Source records -
-=-=-=-=-
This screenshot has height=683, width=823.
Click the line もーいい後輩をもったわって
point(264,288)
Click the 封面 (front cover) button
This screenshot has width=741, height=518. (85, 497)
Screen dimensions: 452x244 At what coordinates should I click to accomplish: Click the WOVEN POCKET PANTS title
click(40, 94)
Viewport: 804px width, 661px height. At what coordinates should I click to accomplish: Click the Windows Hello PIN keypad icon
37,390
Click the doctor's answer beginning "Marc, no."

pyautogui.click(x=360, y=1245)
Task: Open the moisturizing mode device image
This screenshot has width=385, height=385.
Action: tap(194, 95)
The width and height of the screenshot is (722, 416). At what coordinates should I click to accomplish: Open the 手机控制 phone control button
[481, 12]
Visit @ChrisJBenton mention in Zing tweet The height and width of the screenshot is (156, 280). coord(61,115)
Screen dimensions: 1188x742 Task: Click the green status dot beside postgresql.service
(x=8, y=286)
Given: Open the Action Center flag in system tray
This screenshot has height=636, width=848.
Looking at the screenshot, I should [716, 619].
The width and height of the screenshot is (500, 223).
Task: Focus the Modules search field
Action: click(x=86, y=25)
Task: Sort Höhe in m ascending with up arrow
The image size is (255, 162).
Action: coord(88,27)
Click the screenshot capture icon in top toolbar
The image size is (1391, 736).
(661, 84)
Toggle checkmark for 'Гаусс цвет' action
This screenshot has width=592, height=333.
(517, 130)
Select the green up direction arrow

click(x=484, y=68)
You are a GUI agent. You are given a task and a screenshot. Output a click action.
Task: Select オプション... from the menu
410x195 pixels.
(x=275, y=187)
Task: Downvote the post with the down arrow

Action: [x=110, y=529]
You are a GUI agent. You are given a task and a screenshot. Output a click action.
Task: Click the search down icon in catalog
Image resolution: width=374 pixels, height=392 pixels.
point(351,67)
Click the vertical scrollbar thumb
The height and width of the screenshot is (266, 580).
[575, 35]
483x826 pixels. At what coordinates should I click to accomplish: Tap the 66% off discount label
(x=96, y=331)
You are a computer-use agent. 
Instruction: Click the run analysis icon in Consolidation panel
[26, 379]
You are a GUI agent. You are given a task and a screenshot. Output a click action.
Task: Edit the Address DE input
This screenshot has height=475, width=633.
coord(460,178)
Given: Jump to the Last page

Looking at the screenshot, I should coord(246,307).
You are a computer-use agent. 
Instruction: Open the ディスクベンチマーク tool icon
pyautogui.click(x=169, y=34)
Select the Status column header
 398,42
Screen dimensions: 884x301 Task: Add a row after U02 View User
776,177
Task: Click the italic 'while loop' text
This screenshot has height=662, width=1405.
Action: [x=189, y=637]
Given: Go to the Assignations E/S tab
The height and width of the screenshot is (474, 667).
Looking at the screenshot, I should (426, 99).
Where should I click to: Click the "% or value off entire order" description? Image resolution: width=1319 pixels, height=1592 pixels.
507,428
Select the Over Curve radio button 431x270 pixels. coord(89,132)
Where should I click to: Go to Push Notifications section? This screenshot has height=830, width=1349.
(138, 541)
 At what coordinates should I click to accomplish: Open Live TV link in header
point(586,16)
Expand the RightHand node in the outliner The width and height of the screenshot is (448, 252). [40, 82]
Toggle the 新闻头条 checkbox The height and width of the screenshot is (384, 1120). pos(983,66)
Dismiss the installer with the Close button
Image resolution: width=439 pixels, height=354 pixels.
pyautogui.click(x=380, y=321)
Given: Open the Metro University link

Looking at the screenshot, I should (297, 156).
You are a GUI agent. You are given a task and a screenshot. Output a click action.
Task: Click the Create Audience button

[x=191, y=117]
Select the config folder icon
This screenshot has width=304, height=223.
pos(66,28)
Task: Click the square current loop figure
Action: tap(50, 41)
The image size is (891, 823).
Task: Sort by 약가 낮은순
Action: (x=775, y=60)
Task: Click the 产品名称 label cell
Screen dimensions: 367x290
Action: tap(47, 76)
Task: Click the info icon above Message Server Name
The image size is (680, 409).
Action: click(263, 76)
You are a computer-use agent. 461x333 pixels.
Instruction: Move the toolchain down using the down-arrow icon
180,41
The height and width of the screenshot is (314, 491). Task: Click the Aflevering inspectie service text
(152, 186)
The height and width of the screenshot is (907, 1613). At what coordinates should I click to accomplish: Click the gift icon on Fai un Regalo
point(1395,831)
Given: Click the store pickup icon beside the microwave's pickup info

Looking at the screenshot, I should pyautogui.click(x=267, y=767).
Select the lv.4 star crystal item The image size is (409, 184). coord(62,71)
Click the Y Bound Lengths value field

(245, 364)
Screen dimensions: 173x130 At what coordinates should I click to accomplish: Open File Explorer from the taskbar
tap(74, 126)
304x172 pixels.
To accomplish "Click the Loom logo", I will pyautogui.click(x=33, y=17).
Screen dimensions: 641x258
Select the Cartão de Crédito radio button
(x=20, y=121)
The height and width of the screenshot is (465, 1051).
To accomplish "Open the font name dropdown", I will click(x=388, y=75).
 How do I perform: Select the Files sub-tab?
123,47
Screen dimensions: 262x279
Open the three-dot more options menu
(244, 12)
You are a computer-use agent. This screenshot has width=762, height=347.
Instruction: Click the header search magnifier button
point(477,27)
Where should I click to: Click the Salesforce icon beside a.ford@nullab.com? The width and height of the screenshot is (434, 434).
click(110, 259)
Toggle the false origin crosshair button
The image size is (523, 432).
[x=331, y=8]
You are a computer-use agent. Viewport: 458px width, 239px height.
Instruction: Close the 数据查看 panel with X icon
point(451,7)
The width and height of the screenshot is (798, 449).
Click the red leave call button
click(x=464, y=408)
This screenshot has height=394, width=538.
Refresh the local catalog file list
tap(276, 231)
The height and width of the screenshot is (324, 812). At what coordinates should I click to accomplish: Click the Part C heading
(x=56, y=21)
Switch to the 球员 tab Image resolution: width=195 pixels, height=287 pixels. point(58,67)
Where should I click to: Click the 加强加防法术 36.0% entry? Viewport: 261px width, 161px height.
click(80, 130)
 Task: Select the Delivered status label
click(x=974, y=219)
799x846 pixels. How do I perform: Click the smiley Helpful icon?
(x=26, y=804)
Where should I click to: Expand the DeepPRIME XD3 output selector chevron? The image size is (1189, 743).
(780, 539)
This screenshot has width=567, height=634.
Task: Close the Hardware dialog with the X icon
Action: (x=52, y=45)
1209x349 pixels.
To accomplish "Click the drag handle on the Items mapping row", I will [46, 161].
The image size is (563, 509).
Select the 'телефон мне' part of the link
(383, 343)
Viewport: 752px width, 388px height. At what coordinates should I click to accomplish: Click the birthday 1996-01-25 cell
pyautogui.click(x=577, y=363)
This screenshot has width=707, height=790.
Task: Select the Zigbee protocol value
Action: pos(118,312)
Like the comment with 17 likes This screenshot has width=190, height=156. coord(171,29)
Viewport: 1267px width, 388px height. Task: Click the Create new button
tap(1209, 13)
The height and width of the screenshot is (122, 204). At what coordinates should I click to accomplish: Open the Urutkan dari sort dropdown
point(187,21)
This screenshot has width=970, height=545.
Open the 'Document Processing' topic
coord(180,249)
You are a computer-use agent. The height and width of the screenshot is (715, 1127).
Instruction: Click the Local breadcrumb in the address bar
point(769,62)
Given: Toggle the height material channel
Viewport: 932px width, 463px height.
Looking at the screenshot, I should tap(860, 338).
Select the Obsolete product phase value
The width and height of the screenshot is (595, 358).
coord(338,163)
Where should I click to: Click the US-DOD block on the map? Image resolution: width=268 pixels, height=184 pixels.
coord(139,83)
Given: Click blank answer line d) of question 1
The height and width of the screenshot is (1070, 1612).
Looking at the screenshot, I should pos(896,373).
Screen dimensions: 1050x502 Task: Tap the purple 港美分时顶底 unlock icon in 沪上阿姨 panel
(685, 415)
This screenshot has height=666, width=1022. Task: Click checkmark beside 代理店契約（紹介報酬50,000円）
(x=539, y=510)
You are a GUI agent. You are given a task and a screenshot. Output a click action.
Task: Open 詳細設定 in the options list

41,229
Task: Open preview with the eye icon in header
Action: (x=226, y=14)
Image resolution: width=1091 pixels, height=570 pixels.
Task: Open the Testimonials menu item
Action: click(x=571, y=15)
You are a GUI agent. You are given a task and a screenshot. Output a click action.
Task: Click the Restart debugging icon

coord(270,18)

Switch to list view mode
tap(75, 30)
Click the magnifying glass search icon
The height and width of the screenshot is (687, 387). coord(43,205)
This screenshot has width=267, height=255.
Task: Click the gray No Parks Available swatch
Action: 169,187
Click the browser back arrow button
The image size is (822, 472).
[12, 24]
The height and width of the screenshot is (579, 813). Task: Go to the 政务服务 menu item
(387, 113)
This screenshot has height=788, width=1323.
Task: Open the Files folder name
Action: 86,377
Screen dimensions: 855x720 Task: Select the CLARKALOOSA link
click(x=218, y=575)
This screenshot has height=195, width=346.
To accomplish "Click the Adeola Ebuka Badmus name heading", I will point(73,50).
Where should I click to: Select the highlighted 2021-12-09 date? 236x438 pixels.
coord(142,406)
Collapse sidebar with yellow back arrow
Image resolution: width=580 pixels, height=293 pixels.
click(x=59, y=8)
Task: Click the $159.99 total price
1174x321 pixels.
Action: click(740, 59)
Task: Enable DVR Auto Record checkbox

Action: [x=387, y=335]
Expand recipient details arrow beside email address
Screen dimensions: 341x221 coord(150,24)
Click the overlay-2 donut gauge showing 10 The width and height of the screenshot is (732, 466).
-=-=-=-=-
Aim of the task - Show every line in the entries above that contains the string "will".

Answer for this exercise -
To accomplish "Click the Loom logo", I will pyautogui.click(x=33, y=17).
To accomplish "Open the font name dropdown", I will click(x=388, y=75).
To accomplish "Click the drag handle on the Items mapping row", I will [46, 161].
To accomplish "Click the Adeola Ebuka Badmus name heading", I will point(73,50).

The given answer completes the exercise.